The corporations are entirely separate from Alaska’s more than 200 federally recognized tribal governments. But in this case, their supporters argued, the corporations have some special duties and functions that establish them as tribal partners.

Among the supporters is the Alaska Federation of Natives, the state’s largest Native organization. In a statement, AFN praised the ruling.

“Alaska has a unique history of tribal self-governance and Native self-determination,” said AFN President Julie Kitka, said in the statement. “Our people have never understood these concepts to be mutually exclusive. Alaska Natives are pleased Judge Mehta reached the same conclusion, particularly during the COVID-19 global health pandemic.”

AFN had formally weighed in on behalf of the corporations in an amicus brief filed on June 4. In that brief, AFN described “a history of Alaska Native self-governing efforts that drastically differs from most of the American Indian experience in the Lower 48.” The result, the amicus brief said, is “is a complex web that spreads responsibilities for the welfare of Alaska Natives over multiple Native entities, including ANCs, rather than concentrating those responsibilities solely in Sovereign Tribes.”

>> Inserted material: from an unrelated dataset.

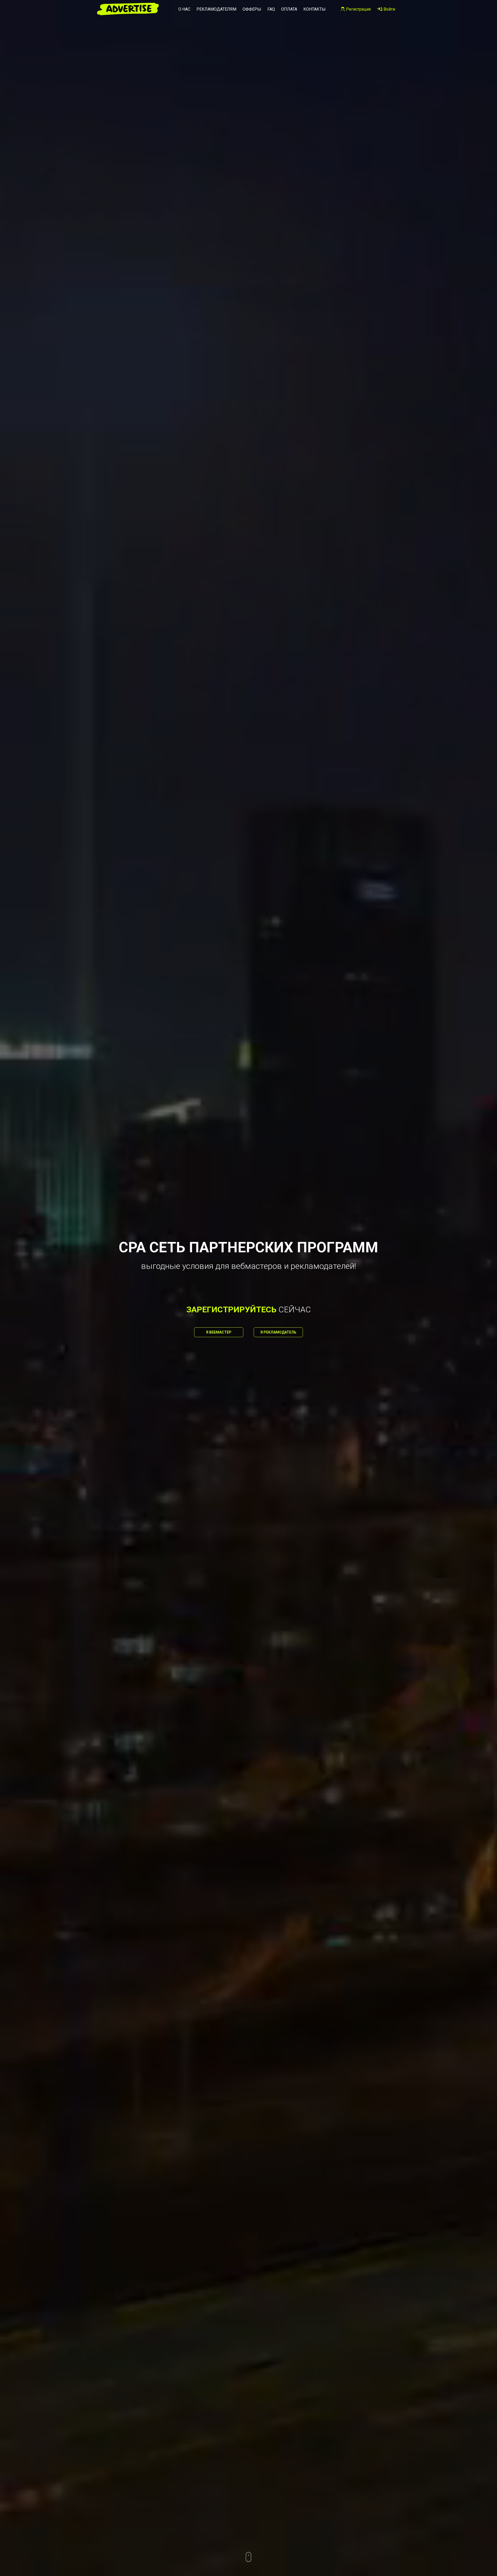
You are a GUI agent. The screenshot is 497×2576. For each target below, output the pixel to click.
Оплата (289, 9)
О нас (184, 9)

Denial of CARES Act tribal funding to Native corporations “would knock one more leg out from under the table of an Alaskan tribal ecosystem that is so different from that in the Lower 48 States and that depends entirely on close coordination of work among the ANCs, the 12 Native Regional Consortia, and the Sovereign Tribes,” the June 4 brief said.

In a statement, Kim Reitmeier, executive director of the ANCSA Regional Association, welcomed the ruling affirming the “right to receive much-needed funding” from the CARES Act. “This disaster assistance will provide immediate support to Alaska’s rural communities suffering from COVID-19 and help repair the economic damage caused by the pandemic,” Reitmeier said in the statement. “In addition to granting the funding, the Court’s decision also reaffirms our status as ‘Indians’ under the Indian Self Determination and Education Assistance Act, and as defined by the Alaska Native Claims Settlement Act that was signed into law nearly 50 years ago.  Alaska Native Corporations are proud of the cultural and tribal identities that define us, and we work tirelessly to support tens of thousands of Alaska Natives every day.”

Also praising the ruling was Alaska’s three-member Republican Congressional delegation. In a statement, the delegation said the intent when the CARES Act was passed was that Alaska Native corporations would be included as recipients for tribal aid.

But Mike Williams Sr., chief of the Akiak Native Community, one of the Alaska tribal plaintiffs, used Facebook to post a terse criticism of Mehta’s ruling.

“He did not stick to the principles. 180 Degree turn. Terrible,” Williams’ post said.

(This story was updated with the addition of comments from Kim Reitmeier of the ANCSA Regional Association.)